The little drummers don't stop the playing of the drums in all of the night. Hour after hour they do not stop the beating of the skins of the drums with their big drumsticks, give equal age, sex and their origin. We are allowed to see little boys carried by their fathers in small chairs, until persons very good play their ancient drums, of which that long ago were used with cords to tauten. The drums do not understand the age or sex, they envelop you with their peculiar sound, from the night until the following day the only thing that is sought for anyone in the area is the playing of the drum.
It is a magical mixture, the night, the noise, the people dressed in black, and about all the quaint must of anise that is consumed for the stamina of the body, that is offered to them for the pains of the drums. In that way they make sure that until the dawn the body has stamina.
[edit] The drum
The instrument is fabricated in a homemade form by craftsmen from Mula. The modern drum may have changed over the length of the years, perhaps losing something of the originality, taking many of the elements of the next town of Moratalla. But moving toward perfection in many perceptions.

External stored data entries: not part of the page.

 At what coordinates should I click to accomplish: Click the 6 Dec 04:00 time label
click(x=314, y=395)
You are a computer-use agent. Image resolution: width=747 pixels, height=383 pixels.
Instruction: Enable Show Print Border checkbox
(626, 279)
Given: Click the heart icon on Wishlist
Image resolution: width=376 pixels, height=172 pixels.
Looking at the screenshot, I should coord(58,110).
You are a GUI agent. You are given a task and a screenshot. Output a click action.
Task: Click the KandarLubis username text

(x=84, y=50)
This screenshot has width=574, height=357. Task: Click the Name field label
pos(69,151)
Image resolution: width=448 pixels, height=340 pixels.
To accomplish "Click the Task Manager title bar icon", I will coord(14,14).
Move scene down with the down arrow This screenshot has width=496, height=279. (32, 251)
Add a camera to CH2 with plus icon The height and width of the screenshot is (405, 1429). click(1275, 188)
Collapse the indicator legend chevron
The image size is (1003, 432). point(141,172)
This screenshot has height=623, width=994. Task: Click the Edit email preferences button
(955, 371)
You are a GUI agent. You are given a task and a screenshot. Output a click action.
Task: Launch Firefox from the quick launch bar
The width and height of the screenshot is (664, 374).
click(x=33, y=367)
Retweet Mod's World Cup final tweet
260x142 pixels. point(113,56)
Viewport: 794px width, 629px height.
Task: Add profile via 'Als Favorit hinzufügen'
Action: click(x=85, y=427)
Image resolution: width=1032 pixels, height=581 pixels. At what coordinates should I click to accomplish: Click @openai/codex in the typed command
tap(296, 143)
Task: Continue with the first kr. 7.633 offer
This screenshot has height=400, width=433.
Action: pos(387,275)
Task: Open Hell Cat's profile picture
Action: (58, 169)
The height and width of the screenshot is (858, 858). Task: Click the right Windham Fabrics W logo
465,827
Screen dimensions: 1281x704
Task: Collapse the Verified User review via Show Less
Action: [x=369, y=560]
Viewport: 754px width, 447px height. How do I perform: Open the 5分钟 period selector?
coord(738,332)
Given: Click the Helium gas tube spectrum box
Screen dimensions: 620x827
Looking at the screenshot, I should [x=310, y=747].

The instruments, whose diameters seldom approached 45 centimeters, had a like complement of drumsticks with fine points, that served to drumroll and beat without great force. Now, the drum that is highly valued is that with large dimensions (55, 60 or 65 centimeters in diameter) and drumsticks with point in form of a "club" with which one can strike with force on the skin of the drum.
The method of manufacture of the drum also has changed. In the past it was not possible to commission a blacksmith for a box and screws. The people used their ingenuity with laths, to constitute the base of the drum. In those cases the skins were tightened using some holes punched in the rings and winding a cord to constrict them. The strings were made with intestines of animals. In the present day, the drums are made with a metallic box, screws to tighten and the strings are guitar cords.